Let’s face it: high school can be a challenge. On top of all the social and personal changes that are inevitable during these years, students undergo a major academic transition. In a time where organization can become a nightmare, missing assignments can easily go unnoticed, and classes can be truly challenging, some Burroughs students are providing a unique solution to their fellow peers through the BHS Counseling Department.
“While I was looking at my students’ quarter grades, I noticed they weren’t reflecting my students’ true ability and potential,” Counselor Stephanie Bailey said. “I also know distance learning is hard for everyone, but it’s the life we have to live right now, so we have to do something to help each other through it.”
Bailey initially reached out to Burroughs students who received a D or F on the first quarter report card.
Run by Burroughs students, an after-school tutoring program is being held Mondays, Tuesdays and Wednesdays from 2:15-3:15 and Thursdays from 2:15-2:45. The goal is to provide students with a source of support, guidance, and consistency to help them navigate confidently through this challenging distance-learning territory. From building task lists to checking grades and developing study skills, students will be provided steadfast overall support.

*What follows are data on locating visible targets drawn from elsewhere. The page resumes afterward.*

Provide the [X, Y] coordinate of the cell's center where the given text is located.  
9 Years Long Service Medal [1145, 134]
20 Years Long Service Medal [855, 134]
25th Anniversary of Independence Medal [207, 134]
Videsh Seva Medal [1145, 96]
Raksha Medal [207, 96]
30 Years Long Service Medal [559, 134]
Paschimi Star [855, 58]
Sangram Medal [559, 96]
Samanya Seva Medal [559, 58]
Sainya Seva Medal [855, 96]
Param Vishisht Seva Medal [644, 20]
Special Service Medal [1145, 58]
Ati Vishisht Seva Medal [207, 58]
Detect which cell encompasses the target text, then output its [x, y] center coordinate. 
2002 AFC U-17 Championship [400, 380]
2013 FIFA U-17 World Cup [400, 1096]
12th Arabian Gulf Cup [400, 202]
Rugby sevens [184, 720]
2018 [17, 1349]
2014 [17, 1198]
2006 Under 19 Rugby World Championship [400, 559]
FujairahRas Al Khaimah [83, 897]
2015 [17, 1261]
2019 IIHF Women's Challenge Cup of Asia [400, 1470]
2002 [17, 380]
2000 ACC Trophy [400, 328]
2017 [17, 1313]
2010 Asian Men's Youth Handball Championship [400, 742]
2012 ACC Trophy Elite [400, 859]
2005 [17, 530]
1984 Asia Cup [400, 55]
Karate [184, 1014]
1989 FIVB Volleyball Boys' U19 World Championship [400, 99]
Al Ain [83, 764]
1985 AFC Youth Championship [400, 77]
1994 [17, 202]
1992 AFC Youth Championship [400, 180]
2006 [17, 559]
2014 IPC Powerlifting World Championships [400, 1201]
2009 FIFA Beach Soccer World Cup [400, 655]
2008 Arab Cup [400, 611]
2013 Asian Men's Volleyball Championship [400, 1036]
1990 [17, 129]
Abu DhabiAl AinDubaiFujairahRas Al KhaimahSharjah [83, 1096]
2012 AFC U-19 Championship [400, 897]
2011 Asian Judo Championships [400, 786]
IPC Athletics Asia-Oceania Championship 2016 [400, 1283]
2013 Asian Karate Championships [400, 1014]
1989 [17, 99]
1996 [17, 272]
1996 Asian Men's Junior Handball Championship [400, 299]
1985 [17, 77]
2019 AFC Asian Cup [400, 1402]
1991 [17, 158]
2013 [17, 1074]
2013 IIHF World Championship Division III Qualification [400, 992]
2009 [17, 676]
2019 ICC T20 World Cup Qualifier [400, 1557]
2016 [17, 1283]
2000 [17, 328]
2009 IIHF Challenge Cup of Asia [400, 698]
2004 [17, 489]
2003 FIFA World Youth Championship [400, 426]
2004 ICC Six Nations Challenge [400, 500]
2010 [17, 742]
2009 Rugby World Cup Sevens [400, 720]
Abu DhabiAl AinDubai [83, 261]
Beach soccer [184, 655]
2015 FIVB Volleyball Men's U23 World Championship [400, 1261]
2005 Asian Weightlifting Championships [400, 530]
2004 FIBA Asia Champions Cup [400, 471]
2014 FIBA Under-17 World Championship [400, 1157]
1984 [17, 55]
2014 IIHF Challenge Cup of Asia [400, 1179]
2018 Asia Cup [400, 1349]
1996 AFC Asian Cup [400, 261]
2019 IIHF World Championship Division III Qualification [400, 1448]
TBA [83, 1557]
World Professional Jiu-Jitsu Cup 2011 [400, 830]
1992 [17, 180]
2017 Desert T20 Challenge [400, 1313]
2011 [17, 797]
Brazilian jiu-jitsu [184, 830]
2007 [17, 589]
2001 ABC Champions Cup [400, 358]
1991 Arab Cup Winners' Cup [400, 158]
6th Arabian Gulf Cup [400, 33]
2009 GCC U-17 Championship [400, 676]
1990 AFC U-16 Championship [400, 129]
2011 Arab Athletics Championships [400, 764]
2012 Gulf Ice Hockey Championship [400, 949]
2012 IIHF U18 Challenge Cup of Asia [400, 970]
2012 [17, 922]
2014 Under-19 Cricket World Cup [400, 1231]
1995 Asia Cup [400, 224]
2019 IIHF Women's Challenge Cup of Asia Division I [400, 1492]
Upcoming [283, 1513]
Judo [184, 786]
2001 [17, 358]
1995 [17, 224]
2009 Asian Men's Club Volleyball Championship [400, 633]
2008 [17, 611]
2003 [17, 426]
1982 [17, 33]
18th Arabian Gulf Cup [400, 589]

Tutors are focusing on creating confident students with the skills they need to become self-directed learners. Whether it’s explaining concepts in math, English, or the sciences, peer tutors help with all aspects of the learning process.
“With my three-year experience in high school, I know how high school works,” junior Daniel Stone said. “It is my passion to teach others and I love helping other students succeed!”
A benefit of the peer tutoring is the small group size. Students are guaranteed to receive personalized feedback targeted to their own learning process.
“I am able to think critically about problems and how to solve them,” sophomore Diego Ramos said. “With individualized attention, I am able to build skills that help me overcome the challenges I would face in a regular classroom setting.”
Students also have more opportunities to ask questions that will make learning personal for them, which improves their retention rates and engagement. More engagement and success will translate to more confidence and fewer unproductive or dissociative behaviors. Students who have access to some type of tutoring usually will see their academic performance improve. Of course, this isn’t just great for kids – often their parents will feel much better too.
Whether it’s from simply needing help to learning a subject, peer tutors encourage students to join them to meet the academic needs of their courses.
Principal Carrie Cope expressed her support for the new program.
For more information, contact your school counselor or email Bailey at [email protected] Meetings will be run through Zoom.
“Frankly, distance learning is quite a challenge for all of us, but together we can succeed!” Bailey said.